This week’s video is great for those of you looking to start your freelance writing business or if you’re an established freelancer writer looking for new sources of leads. I share three of my favorite spots for landing high-value jobs and tips on how to make the most of these. As a bonus, here is a link to a free resource I created listing 12 Hot Spots for Freelance Writers to Find Paid Writing Gigs. Good luck!


Hello, current freelance writers and those hoping to jump into the field!

I want to talk to you today about some of my favorite places to find paid writing gigs. That’s right; places where you can actually make money as a freelance writer. And if you check the description below, there’s some information about a great freebie I have for 12 places where you can find paid writing work online that you can fit into your schedule whenever you want. That means if you are a student, a stay-at-home parent, or someone with fulltime job, you can make this career work around your schedule and work for you. That’s exactly what I did launching my career as a freelance writer, and it was an amazingly powerful way to build a side business all the way to the point where I didn’t need my day job anymore.

Upwork – A great tool for networking

Let’s talk about my three favorite places to find paid writing work. My favorite place, and I’m always going to recommend it as long as it’s a great source of leads, is Upwork. I’ve said it before and I’ll say it again – you say the word “Upwork,” and you get some very controversial responses in the freelance writing community. People assume that there are only low paying jobs there, and honestly, the more people who think that, the easier it is for us writers who are using the platform successfully, because the competition drops off immediately.

There are some really well-paid contracts on Upwork. I’ve landed $25,000, $50,000, and other projects on Upwork, including $2000-$4000 monthly retainers from Upwork alone. That’s more than $300,000 in business in the last couple of years alone that I never would have gotten if Upwork didn’t give me the opportunity to connect with those leads. You have to ask yourself whether it’s worth it for you. I have a lot of great materials on my blog about how to use Upwork, and you can gain access to my free report on my top tips for landing business on Upwork below. I also have a course all about killing it on Upwork and really making a living through it and using it as your primary pipeline for freelance writing leads.

Ask Your clients for referrals

My second favorite place to find freelance writing jobs is by asking for referrals from your current clients. If you’re brand new to the game, you might not have referrals yet. However, you might know people who need content and are already familiar with you personally and therefore more likely to work with you directly. Local businesses, nonprofit organizations, or entrepreneurs that you already know are a great way for you to get your foot in the door. That’s similar to a referral, even though you don’t have an existing database of clients.

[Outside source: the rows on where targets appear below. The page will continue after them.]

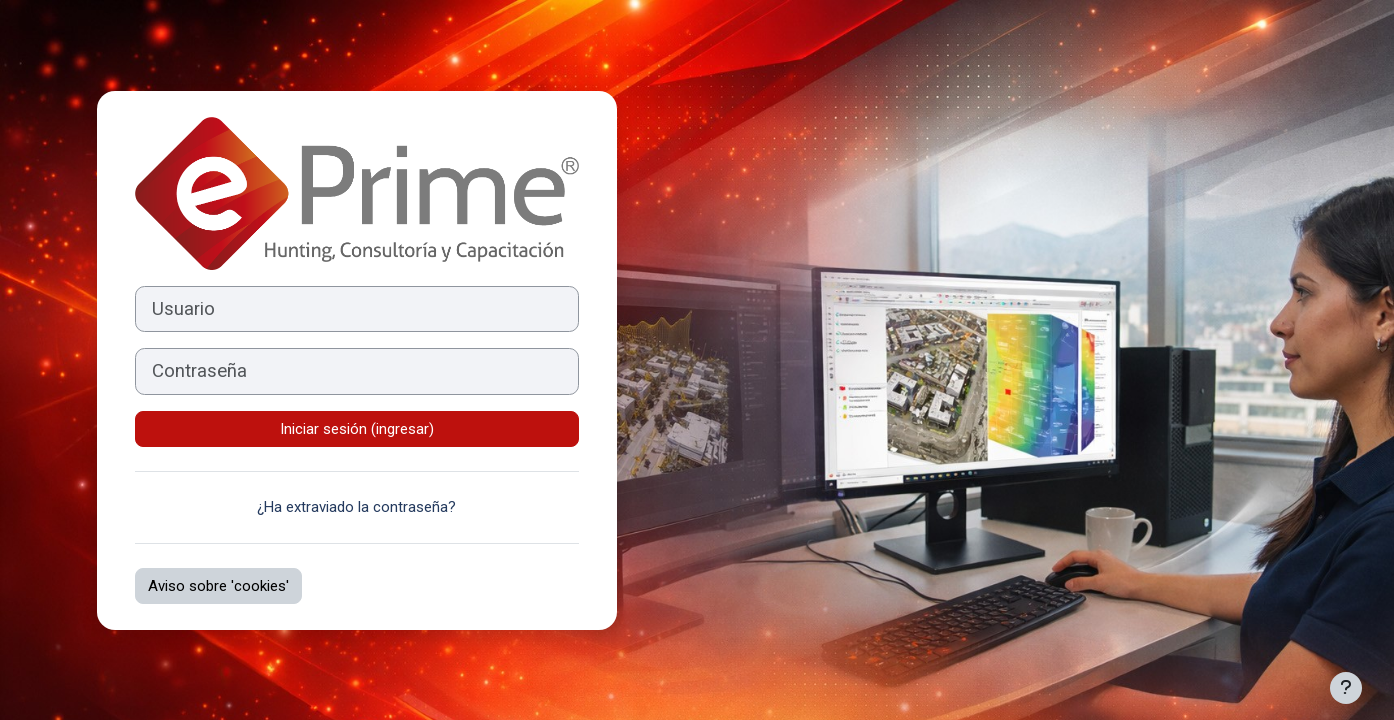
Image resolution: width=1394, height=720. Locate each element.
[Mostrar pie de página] (1346, 688)
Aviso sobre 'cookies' (218, 586)
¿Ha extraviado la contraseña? (356, 507)
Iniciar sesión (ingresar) (357, 429)
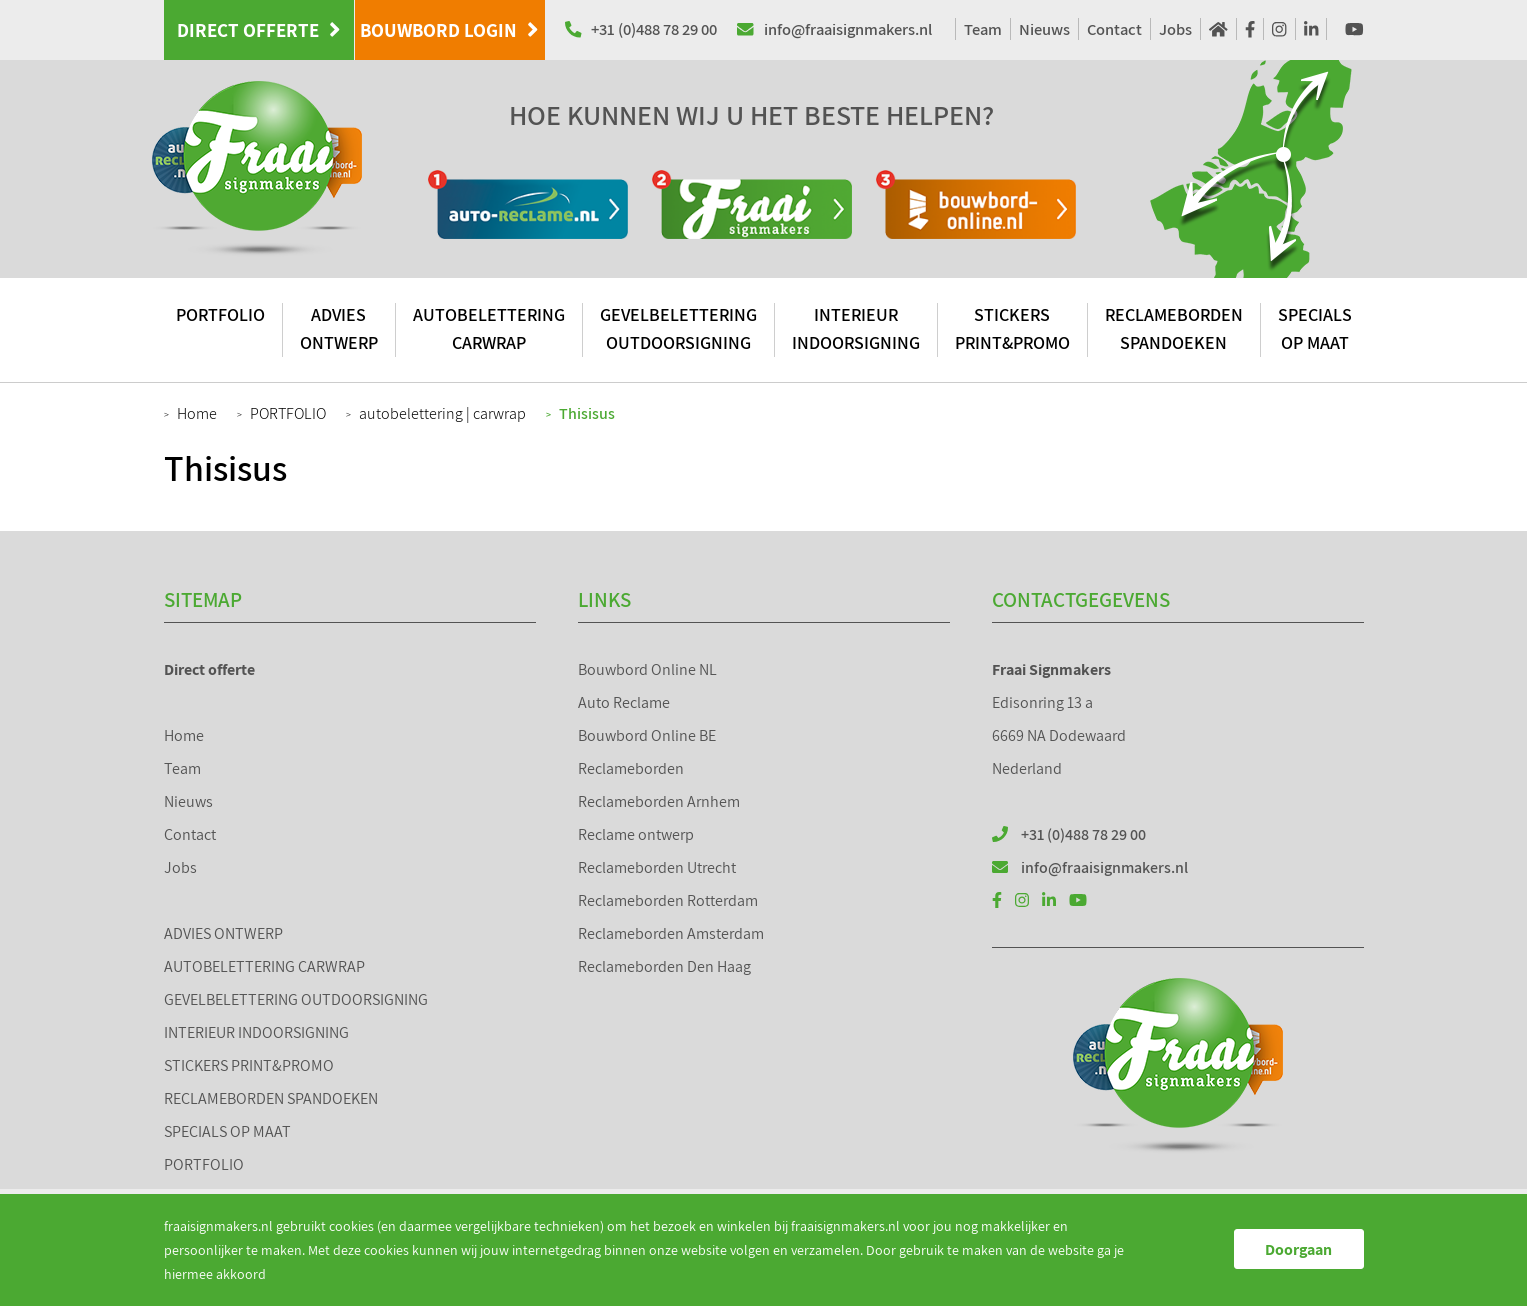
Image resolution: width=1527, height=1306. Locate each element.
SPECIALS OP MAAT (1315, 328)
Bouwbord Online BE (647, 735)
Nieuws (1044, 29)
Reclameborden (631, 768)
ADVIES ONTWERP (339, 328)
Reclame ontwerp (636, 834)
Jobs (1175, 29)
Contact (1114, 29)
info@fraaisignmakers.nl (834, 29)
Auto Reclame (624, 702)
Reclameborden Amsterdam (671, 933)
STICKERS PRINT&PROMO (1012, 328)
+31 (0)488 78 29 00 (641, 29)
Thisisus (587, 413)
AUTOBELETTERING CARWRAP (489, 328)
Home (197, 413)
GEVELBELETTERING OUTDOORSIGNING (678, 328)
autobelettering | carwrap (442, 413)
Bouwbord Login (449, 30)
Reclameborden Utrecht (657, 867)
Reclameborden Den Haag (664, 966)
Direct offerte (259, 30)
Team (983, 29)
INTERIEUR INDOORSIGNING (856, 328)
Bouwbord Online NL (647, 669)
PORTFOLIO (220, 314)
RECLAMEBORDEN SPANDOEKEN (1174, 328)
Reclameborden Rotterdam (668, 900)
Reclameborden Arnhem (659, 801)
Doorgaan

Join Facebook Groups to find potential clients

My third favorite place to find freelance writing gigs these days is in Facebook groups. Hang out in Facebook groups where entrepreneurs or your ideal clients are spending time regularly. You will see the opportunity to build a relationship with them and take it from just a digital connection to a phone call or a Skype chat where you can talk more about the services that you offer. Many different freelance jobs are posted directly in some of these Facebook groups as well, and I can strongly recommend Kerry Smith Nicholson’s Careful Sense Club on Facebook. You’ll also see collaboration threads in the Online Business BFFs Group with Melyssa Griffin, and you can check out some similar groups as well. When you join these groups, you’ll see other groups pop up on the side. Freelance writer groups and copywriting job boards exist all over freelance sites. So take a look at those, see if they’re a great opportunity for you to get your foot in the door, and start building a relationship.

In the beginning of your freelance writing career, having conversations with people and seeing the demand in your specific industry can help point you in the right direction when crafting your own pitch and generating packages for your future clients.